**Task details**
Copy exactly, beginning with the line holding "Viewport: 800px width, 622px" and ending with the final line of the data beneath this task; copy nothing else, and leave out every picture.

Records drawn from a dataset
☆ ☆ ☆
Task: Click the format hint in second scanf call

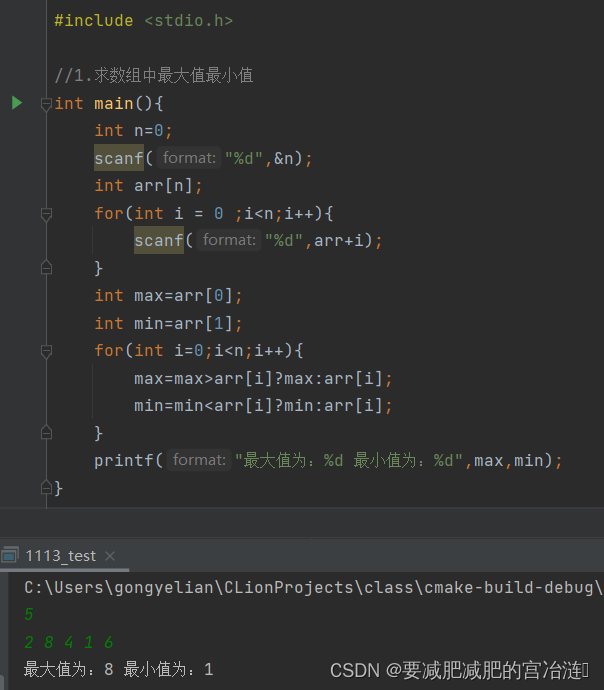Action: [x=229, y=240]
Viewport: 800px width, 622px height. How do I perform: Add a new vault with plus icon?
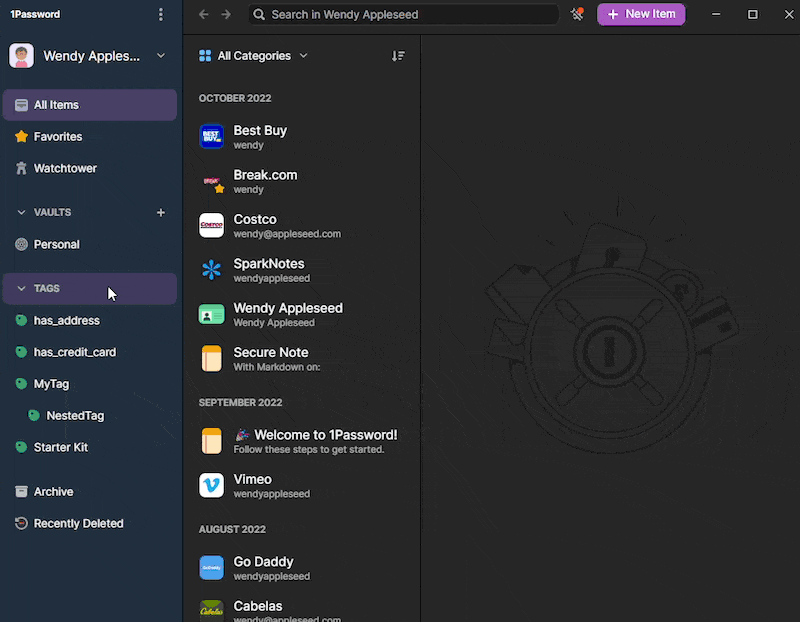tap(161, 212)
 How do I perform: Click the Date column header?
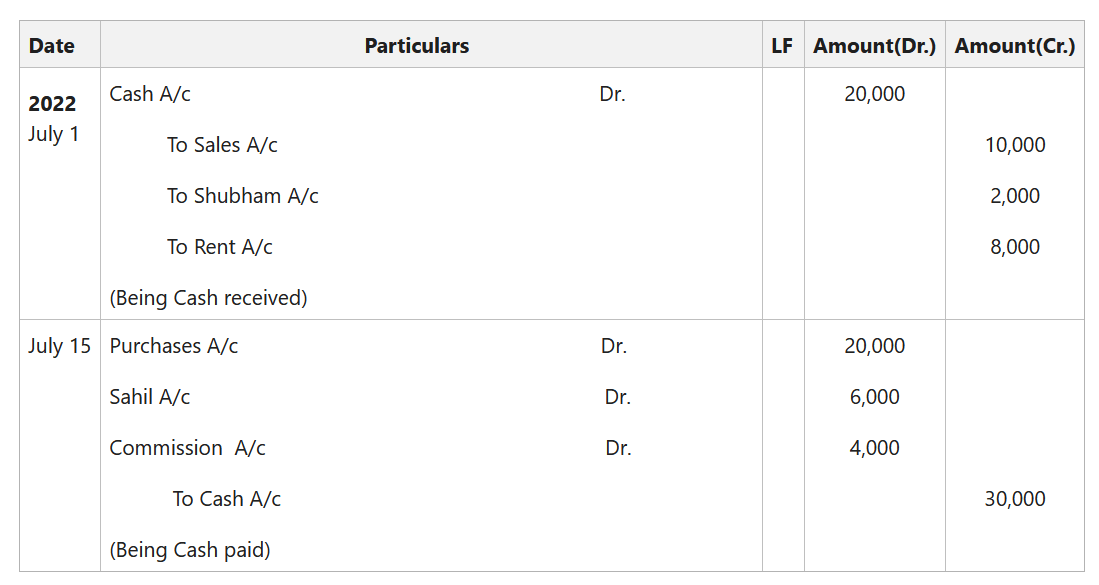click(52, 46)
☆ ☆ ☆
**Exercise result**
Viewport: 800px width, 622px height. How do I perform: Add a new vault with plus icon?
tap(161, 212)
 How do I perform: Click the Date column header?
click(52, 46)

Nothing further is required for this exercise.